L'applicazione disponibile gratuitamente su Apple store e Google play è, di fatto, una bacheca digitale che 'acchiappa' gli utenti iscritti che si trovano in un raggio di circa due chilometri e mezzo. In questo modo gli studenti, e non solo, possono inviare e visualizzare commenti e opinioni su cose, persone, luoghi, professori, lezioni e altro in maniera assolutamente anonima. I messaggi, chiamati 'yak', possono essere votati e commentati, sancendo la popolarità del post.

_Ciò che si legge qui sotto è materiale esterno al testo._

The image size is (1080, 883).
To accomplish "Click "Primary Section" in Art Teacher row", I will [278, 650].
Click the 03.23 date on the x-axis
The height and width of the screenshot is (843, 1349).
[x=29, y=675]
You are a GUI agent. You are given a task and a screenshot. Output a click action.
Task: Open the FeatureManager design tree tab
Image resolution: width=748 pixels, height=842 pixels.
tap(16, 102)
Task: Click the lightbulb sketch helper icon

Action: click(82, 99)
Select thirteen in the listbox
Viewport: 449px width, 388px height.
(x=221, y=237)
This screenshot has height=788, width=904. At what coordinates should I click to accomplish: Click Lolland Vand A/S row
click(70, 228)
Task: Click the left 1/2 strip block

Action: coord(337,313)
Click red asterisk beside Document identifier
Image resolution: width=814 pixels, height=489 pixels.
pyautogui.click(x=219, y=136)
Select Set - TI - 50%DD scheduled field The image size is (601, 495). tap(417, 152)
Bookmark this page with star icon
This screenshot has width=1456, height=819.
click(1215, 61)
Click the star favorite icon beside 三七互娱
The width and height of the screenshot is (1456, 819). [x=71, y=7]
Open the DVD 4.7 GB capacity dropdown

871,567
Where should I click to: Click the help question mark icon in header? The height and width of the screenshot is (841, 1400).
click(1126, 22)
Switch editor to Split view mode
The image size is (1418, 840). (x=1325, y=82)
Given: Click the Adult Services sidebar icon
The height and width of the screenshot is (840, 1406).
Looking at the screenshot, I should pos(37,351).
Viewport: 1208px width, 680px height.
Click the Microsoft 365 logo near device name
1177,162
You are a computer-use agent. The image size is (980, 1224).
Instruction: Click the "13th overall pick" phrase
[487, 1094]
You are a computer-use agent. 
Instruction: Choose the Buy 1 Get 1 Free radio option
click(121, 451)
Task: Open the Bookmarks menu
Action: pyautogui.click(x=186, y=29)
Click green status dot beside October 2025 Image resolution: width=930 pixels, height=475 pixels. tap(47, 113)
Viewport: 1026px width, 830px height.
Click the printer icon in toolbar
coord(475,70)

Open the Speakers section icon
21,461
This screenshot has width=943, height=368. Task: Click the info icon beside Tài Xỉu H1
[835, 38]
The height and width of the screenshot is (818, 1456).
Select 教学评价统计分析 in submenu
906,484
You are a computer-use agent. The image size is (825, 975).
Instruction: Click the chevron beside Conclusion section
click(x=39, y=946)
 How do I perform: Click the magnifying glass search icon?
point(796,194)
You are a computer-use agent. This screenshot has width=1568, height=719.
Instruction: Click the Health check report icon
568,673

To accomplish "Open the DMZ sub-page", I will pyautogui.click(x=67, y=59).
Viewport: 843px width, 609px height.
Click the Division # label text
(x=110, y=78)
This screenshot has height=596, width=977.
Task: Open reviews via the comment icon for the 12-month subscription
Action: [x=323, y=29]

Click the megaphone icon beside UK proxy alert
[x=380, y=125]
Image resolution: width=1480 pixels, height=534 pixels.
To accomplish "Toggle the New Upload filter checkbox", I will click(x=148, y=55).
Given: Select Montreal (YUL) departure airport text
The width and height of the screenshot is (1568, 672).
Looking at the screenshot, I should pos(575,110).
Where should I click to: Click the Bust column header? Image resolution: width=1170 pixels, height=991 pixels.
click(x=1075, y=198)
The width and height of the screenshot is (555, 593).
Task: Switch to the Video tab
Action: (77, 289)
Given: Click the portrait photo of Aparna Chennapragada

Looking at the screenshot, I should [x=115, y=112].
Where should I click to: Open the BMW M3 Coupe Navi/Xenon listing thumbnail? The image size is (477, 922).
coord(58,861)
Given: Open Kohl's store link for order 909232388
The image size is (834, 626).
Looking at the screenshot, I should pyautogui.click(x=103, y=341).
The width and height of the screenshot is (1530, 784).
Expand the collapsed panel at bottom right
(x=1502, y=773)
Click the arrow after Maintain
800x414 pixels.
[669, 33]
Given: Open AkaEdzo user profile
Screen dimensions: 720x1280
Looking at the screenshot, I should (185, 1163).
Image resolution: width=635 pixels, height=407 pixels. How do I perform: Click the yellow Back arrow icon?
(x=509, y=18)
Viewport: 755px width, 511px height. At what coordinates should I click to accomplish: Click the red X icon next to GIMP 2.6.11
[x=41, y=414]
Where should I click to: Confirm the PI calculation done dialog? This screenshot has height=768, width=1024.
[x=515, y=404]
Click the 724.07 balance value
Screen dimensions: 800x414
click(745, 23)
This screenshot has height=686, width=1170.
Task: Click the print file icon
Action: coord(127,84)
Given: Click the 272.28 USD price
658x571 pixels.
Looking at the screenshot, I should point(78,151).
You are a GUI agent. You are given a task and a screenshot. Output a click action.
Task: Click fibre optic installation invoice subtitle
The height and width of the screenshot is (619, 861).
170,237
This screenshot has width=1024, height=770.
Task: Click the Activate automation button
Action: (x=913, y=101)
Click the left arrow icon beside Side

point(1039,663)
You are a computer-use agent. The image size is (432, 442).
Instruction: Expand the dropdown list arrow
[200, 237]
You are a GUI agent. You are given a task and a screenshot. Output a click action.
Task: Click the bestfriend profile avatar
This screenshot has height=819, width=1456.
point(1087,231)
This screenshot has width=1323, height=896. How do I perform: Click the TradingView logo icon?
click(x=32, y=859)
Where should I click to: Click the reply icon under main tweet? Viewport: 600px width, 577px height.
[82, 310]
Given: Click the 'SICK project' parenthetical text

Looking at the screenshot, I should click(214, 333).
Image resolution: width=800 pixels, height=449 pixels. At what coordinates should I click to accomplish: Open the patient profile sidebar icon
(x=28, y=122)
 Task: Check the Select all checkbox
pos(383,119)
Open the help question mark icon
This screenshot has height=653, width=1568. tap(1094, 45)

L'app, inoltre, offre la funzione 'sbirciatinà, grazie alla quale gli utenti possono guardare cosa sta accadendo negli altri campus. «Nessun profilo, nessuna password, è tutto anonimo» è uno degli slogan della startup che chiede, però, ai propri iscritti di aver superato i 17 anni e l'autorizzazione ad essere geolocalizzati, condizione imprescindibile per accedere alle 'bacheche di zona'.
Yik Yak sta dunque ricalcando le orme del più famoso dei social, Facebook, e dalle università pian piano si sta spostando in tutti gli altri ambiti della vita sociale trascinandosi dietro non poche polemiche. L'anonimato, principale motivo del successo dell'applicazione, rappresenta un problema non di poco conto. Genitori, insegnanti, e alcune associazioni di studenti accusano infatti Yik Yak di violare le norme anti bullismo, vigenti negli Stati Uniti, non vigilando abbastanza su ciò che viene pubblicato. I messaggi, infatti, vengono censurati solo quando più utenti segnalano il contenuto come inappropriato o offensivo.
Non solo cyber-molestie, l'anonimato può causare brutti scherzi. Pochi giorni fa, l'11 ottobre, tramite la piattaforma, è stato infatti diffuso un falso allarme bomba nel campus dell'Università del Nebraska. In questo caso, in barba all'anonimato, sono intervenute le forze dell'ordine, risalendo allo studente diciannovenne che è stato accusato del reato di procurato allarme.